# South Padre Island



## llfb (Dec 19, 2012)

HI, I am going on vacation and want to check out any knitting stores near by...Anyone know of knitting stores in the South Padre Island, Texas? Thanks in advance. LLFB


----------



## diamondbelle (Sep 10, 2011)

Google "yarn stores South Padre Island, TX" and you'll get a listing of them.


----------



## Jessica-Jean (Mar 14, 2011)

Have you looked on the Knit Map? http://www.knitmap.com/


----------



## Isabel.L (Feb 4, 2015)

I think your best bet would be to look in Corpus Christie.
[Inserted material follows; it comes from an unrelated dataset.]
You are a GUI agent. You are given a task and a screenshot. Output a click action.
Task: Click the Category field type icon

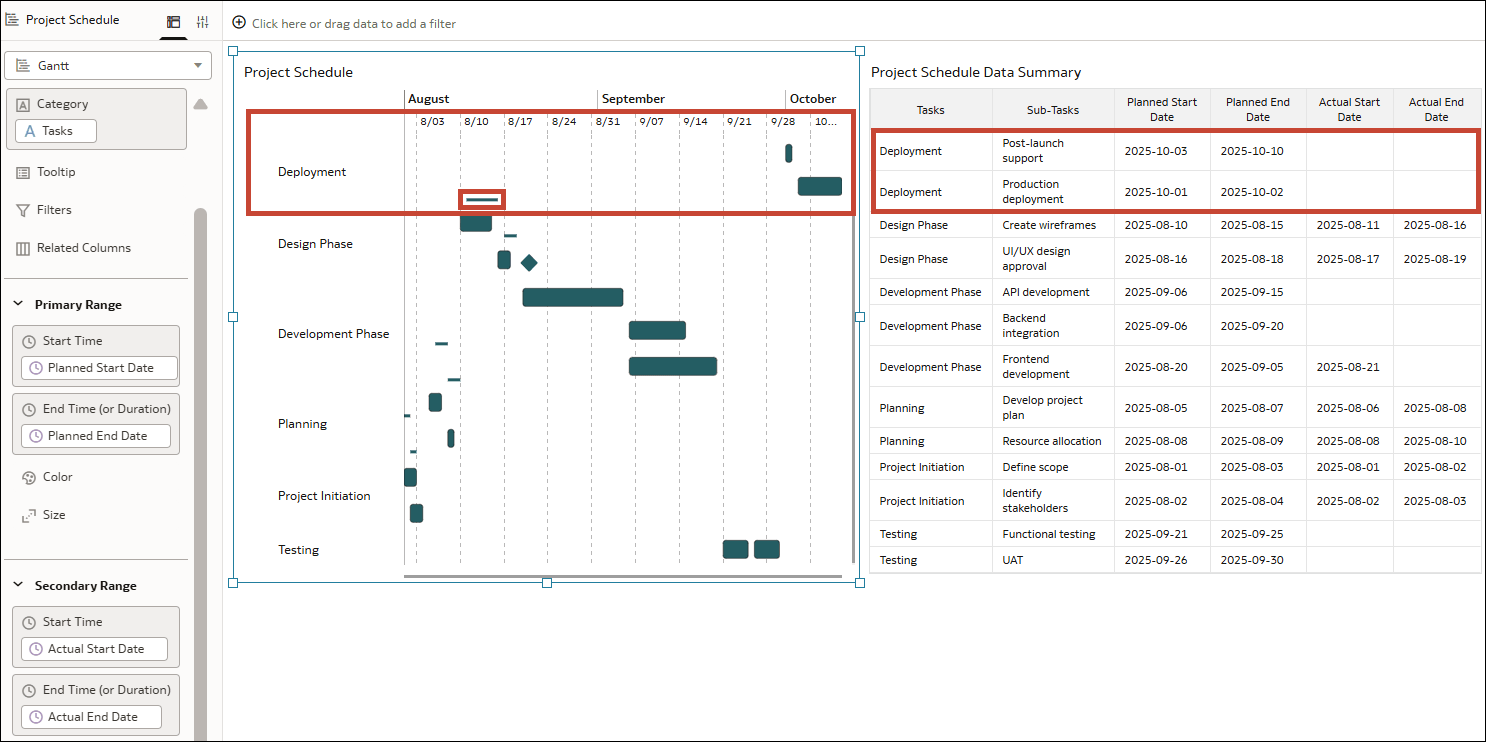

I am pretty certain you would not find a yarn shop on the island.


----------



## Windbeam (Jul 31, 2011)

Have fun, it is beautiful there.


----------



## karenwhipple (Sep 6, 2012)

I am a winter Texan and live about 40 minutes from South Padre. As far as I know there are no yarn shops anywhere in the Valley. There are stores such as Hobby Lobby and Micheal which carry yarn. Closest to South Padre would be Brownsville


----------



## knitnanny (Feb 28, 2012)

I don't know of nay stores but I envy where you are going! We were there some years back and loved it...


----------



## Rowesmary (May 2, 2013)

Check knit map. There is one in McAllen.


----------



## mamamiau (Jan 7, 2015)

Isabel.L said:


> I think your best bet would be to look in Corpus Christie. I am pretty certain you would not find a yarn shop on the island.


Or Brownsville, which is near South Padre. Corpus is near the north end of Padre, which is a pretty long island!


----------



## karenwhipple (Sep 6, 2012)

sorry to say but there is nothing in McAllen


----------



## Rowesmary (May 2, 2013)

On knit map click on Texas first, then go to McAllen


----------